Il mercato nero dei soldati russi: “Si corrompono i superiori per non andare in prima linea”

People walk under the giant Victory Banner unfolded at the WWII open-air museum at the Red Square in Moscow, Russia, Saturday, June 21, 2025, ahead of the 80th anniversary of the 1945 Victory Parade. (AP Photo/Pavel Bednyakov)

Quello che non trapela quasi mai dai media ufficiali lo abbiamo ascoltato dalla voce di chi la guerra e la negazione della libertà le vive sulla propria pelle. Due trentenni russi, lontani dagli stereotipi, ci hanno aperto il loro cuore: ragazzi pacati, sportivi, amanti della natura, rispettosi dell’ambiente e ben inseriti nella società che li ospita oggi. Il volto è sereno, ma lo sguardo tradisce un’amara consapevolezza. Con calma, quasi con timidezza, raccontano ciò che hanno visto e sentito: una realtà che supera le nostre peggiori ipotesi.

I soldati morti al fronte

Dal 2022 a oggi, secondo le loro parole, sarebbero circa 120.000 i giovani soldati russi morti al fronte, tra i 20 e i 29 anni. Numeri impressionanti, che riguardano solo i cadaveri identificati: altrettanti restano senza nome. Un’intera generazione falciata dalla guerra. Ma davvero si tratta di militari volontari? La risposta è sconvolgente: in gran parte no. Fuori da Mosca, dove il tenore di vita è più basso, lo stipendio medio si aggira intorno ai 400 euro, troppo poco per mantenere una famiglia.  Al fronte se ne guadagnano circa 2.000, abbastanza per sfamare i propri cari. Non una scelta libera, dunque, ma una necessità disperata. E c’è di peggio: esiste un vero e proprio “mercato nero della morte”. I soldati sono costretti a cedere parte della paga ai superiori per non essere mandati in prima linea senza equipaggiamento né strategie. Chi non paga rischia la morte certa.

Gli interessi degli oligarchi

A casa, la libertà non esiste. Si rischia l’arresto per un semplice “like” sui social o per aver indossato un capo con i colori dell’Ucraina. Raccontano di una ragazza condannata per un paio di orecchini con la bandiera della pace, e di un operaio punito per aver tracciato linee gialle e blu sulla segnaletica stradale. Nelle strade regna il silenzio: niente politica, niente discussioni, solo paura. Sulla presunta “pulizia etnica” iniziata nel 2014 nel Donbass, la loro versione contrasta con quella diffusa dalla propaganda. Per anni, dicono, russi e ucraini hanno convissuto pacificamente. Poi un gruppo di agitatori ha cominciato a provocare disordini, come se fosse tutto pianificato per destabilizzare l’area. Il caos è stato trasformato in pretesto per una narrazione distorta, utile agli interessi degli oligarchi che nel frattempo continuavano ad arricchirsi con la corruzione e con fondi pubblici mai usati per gli scopi dichiarati.

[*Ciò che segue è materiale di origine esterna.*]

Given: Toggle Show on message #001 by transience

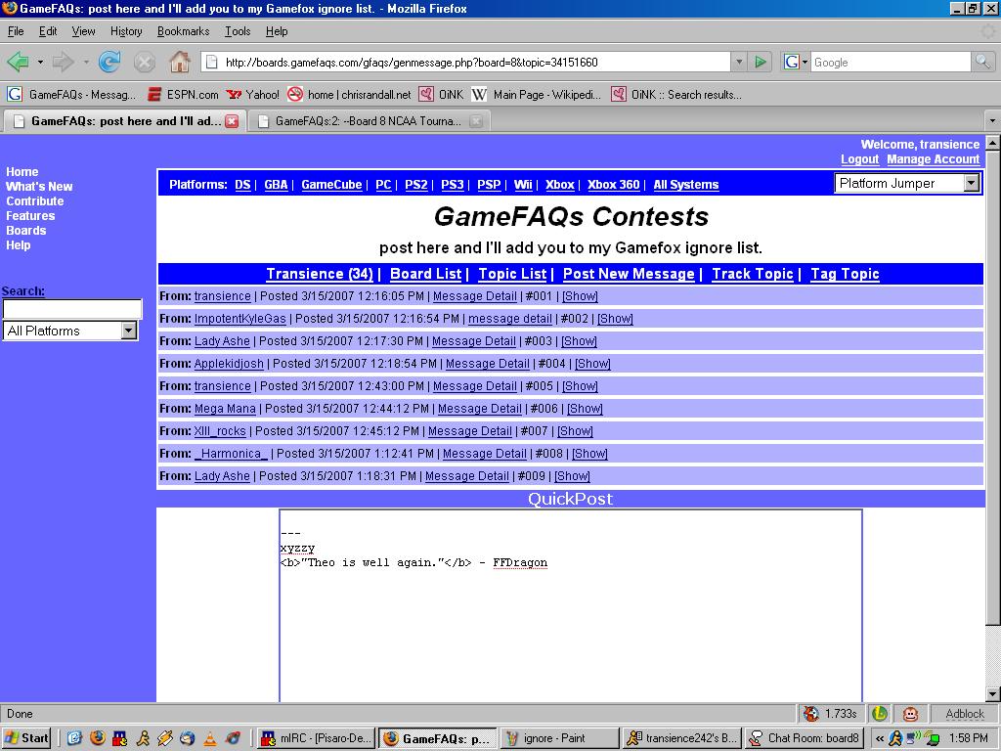Looking at the screenshot, I should 580,296.
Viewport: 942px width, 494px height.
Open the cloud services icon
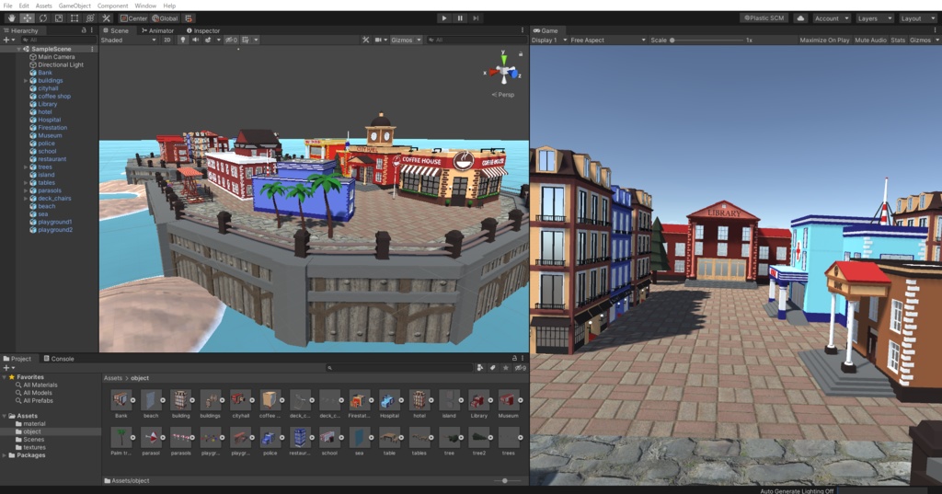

I metodi repressivi di Putin

Questi due giovani non urlano slogan e non cercano scontri ideologici. Raccontano la loro vita e quella di milioni di persone costrette a vivere sotto un potere che non tollera dissenso. Putin, spiegano, utilizza oggi gli stessi metodi repressivi già sperimentati in passato, su territori più piccoli, ma con la stessa ferocia. Negli anni non ha fatto che ampliare la scala del suo controllo, fino a trasformarsi in una sorta di “imperatore del male”. Il loro racconto ricorda che il popolo russo non coincide con il regime. È fatto di uomini e donne normali, spesso persone straordinarie, che però vivono intrappolate in un sistema autoritario. Una vita quotidiana segnata dal silenzio e dalla paura, ma anche dalla dignità di chi, pur senza clamori, continua a resistere.